Ce magistrat a rendu compte des plaidoiries dans le délibéré de la Cour, composée de :
Marie-Paule ALZEARI, présidente
Eric LEGRIS, président
Christine LAGARDE, conseillère
Greffière lors des débats : Madame Sophie CAPITAINE
ARRÊT :
— Contradictoire
— par mise à disposition de l’arrêt au greffe de la Cour, les parties en ayant été préalablement avisées dans les conditions prévues au deuxième alinéa de l’article 450 du code de procédure civile
— signé par Marie-Paule ALZEARI, présidente et par Sophie CAPITAINE, greffière à laquelle la minute de la décision a été remise par le magistrat signataire.
EXPOSÉ DU LITIGE :
Madame [Z] [S] a bénéficié d’un contrat à durée indéterminée du 1er mars 2008 au sein de la SARL [1], auquel il a été mis fin verbalement le 31 août 2013 selon jugement rendu par le conseil de prud’hommes de Créteil le 27 mars 2018.

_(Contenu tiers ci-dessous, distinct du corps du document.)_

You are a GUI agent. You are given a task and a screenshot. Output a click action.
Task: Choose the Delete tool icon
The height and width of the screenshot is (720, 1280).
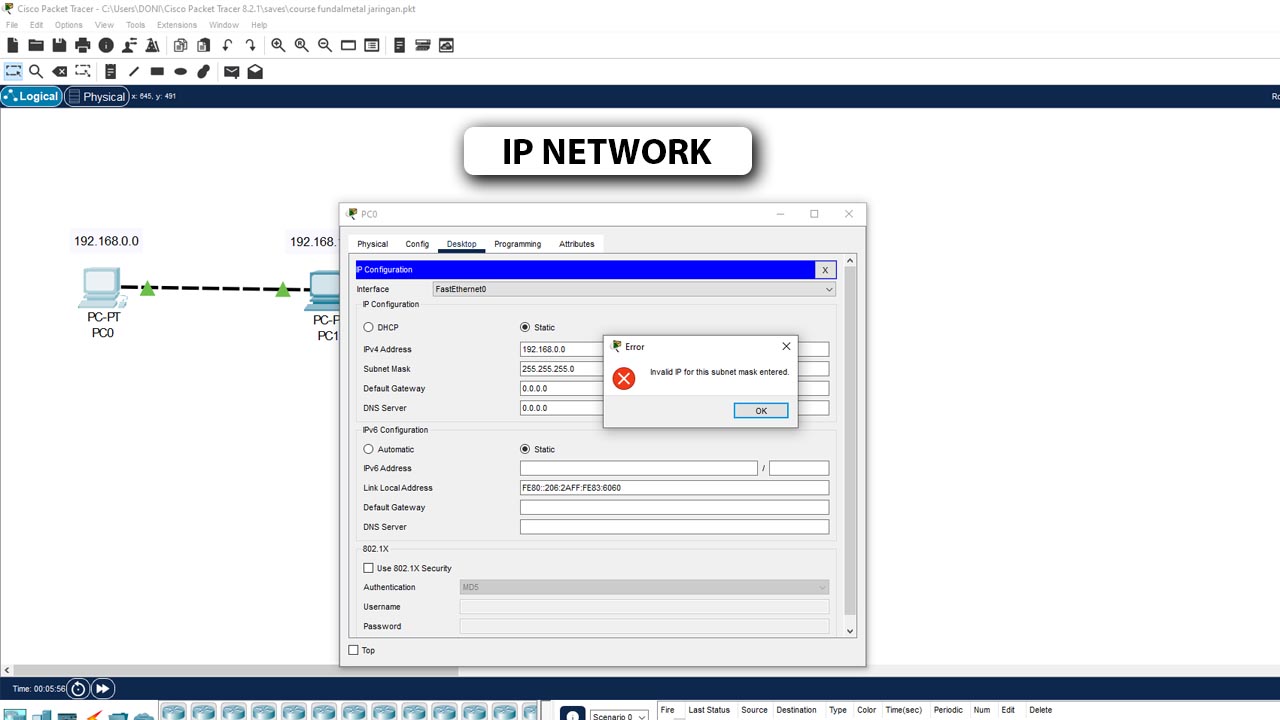click(60, 71)
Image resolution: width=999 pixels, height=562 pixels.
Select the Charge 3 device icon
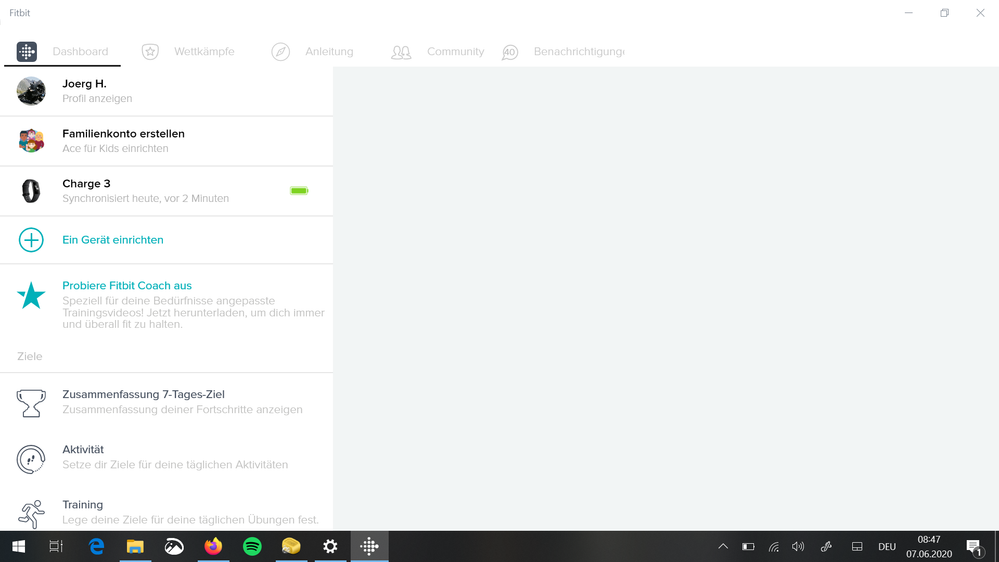[31, 191]
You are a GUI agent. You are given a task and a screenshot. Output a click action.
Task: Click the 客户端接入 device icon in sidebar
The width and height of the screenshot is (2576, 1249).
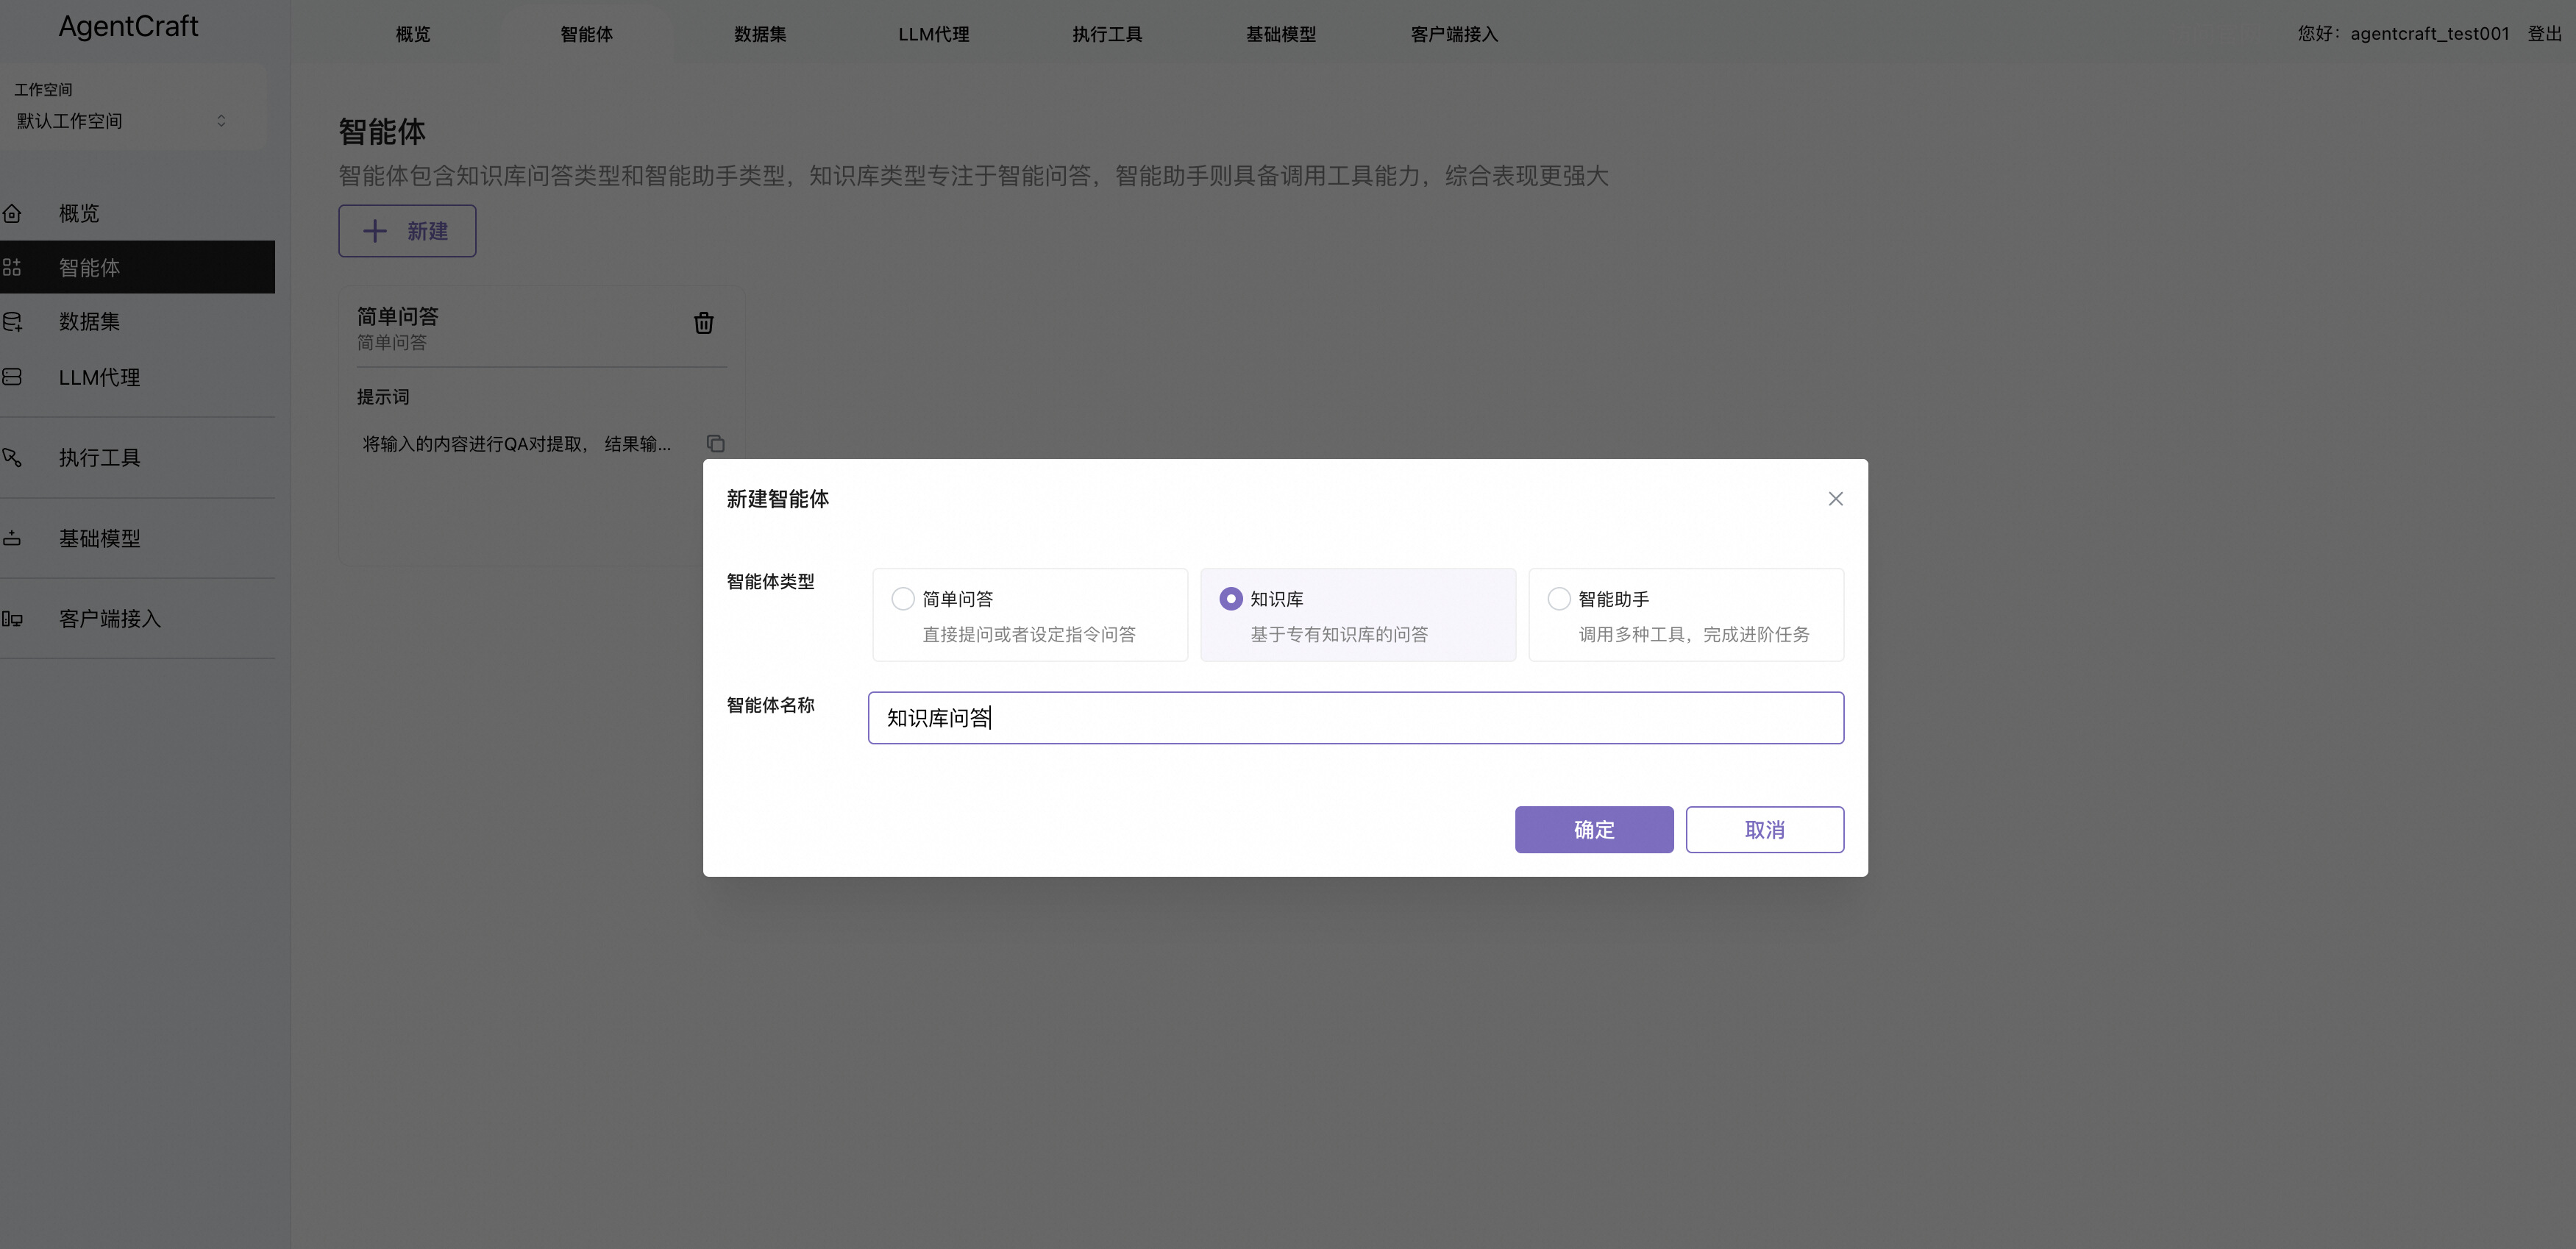click(x=12, y=619)
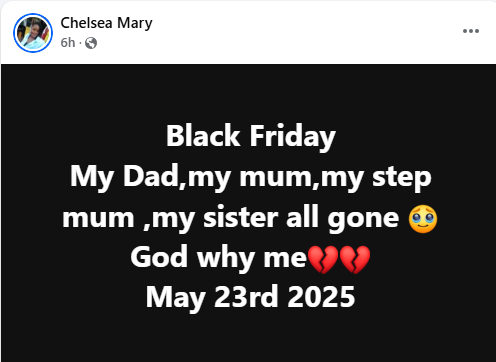Click the black post background below the date
496x362 pixels.
click(x=248, y=338)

Le 12 juin 2018, elle s’est vue remettre divers documents par le mandataire judiciaire chargé de liquider les biens de la SARL [1] : une attestation pôle emploi, le certificat de travail et son dernier bulletin de salaire pour la période du 1er mars 2013 au 31 août 2013.
Madame [I] s’est alors inscrite comme demandeur d’emploi auprès de Pôle emploi, et a fait une demande d’admission à l’allocation d’Aide au Retour à l’Emploi (ARE), pour avoir travaillé du 1er mars 2008 au 31 août 2013.
Par courrier du 14 novembre 2018, réitéré le 17 décembre 2018, Pôle emploi lui a notifié un refus de bénéfice de l’Allocation d’Aide au retour à l’Emploi (ARE)pour défaut d’inscription dans le délai de douze mois suivant la fin de son dernier contrat de travail.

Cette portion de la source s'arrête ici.